Herman's World of Sporting Goods
- Company type: Defunct
- Industry: Retail
- Founded: 1916
- Defunct: 1996
- Fate: Liquidation
- Headquarters: Carteret, New Jersey
- Products: Sporting goods

= Herman's World of Sporting Goods =

American sporting goods retailer

Herman’s World of Sporting Goods was a sporting goods retailer in the United States. Founded in 1916 by Herman and Eddie Steinlauf as a music store in Nassau Street, Lower Manhattan, the company expanded into sporting goods and grew to multiple locations in the New York metropolitan area, including East 42nd Street, East 34th Street, and Paramus, New Jersey.

== History ==
In 1970, Herman's was sold to W. R. Grace and Company as a four-store chain. Leonard Steinlauf, who had expanded to a fourth store in Paramus, resisted the sale, preferring to develop a national chain of sporting goods superstores. Despite his objections, he sold his 25% share and later became CEO, but his tenure lasted less than ten years due to strained relations with W.R. Grace.

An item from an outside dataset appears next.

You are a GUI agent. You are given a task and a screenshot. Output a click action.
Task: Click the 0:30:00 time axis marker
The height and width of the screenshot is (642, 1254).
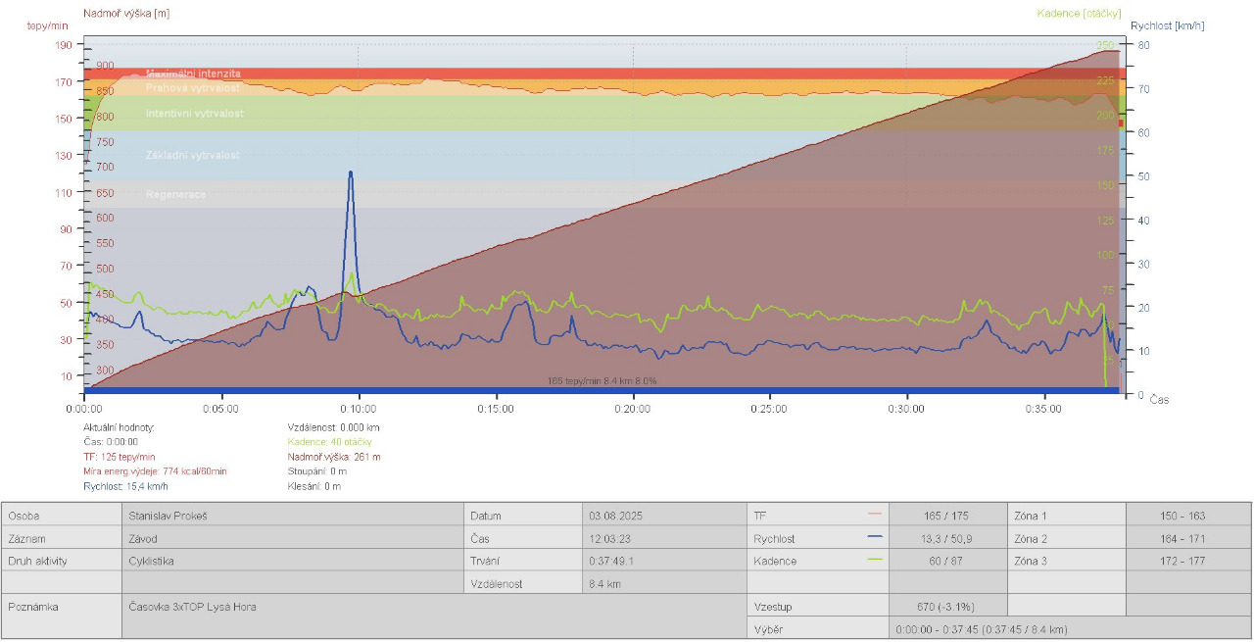click(x=906, y=409)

In 1985, Dee Corporation acquired Herman's and expanded westward by purchasing M&H Sporting Goods in 1986. By 1992, Herman's operated 259 stores in 35 states.

The company was sold to the Taggert/Fasola Group in 1993, which filed for Chapter 11 bankruptcy due to excessive debt from acquisitions. The company closed stores outside of the Northeast, though it retained profitable locations. Herman's emerged from Chapter 11 in September 1994 with 103 units in the Northeast Corridor.

Despite efforts to revitalize, Herman's faced financial difficulties and filed for Chapter 11 again on April 26, 1996. The company eventually liquidated its stores, with regional competitor Modell's Sporting Goods acquiring 16 locations.

Herman's main executive offices and warehouse were located in Carteret, New Jersey.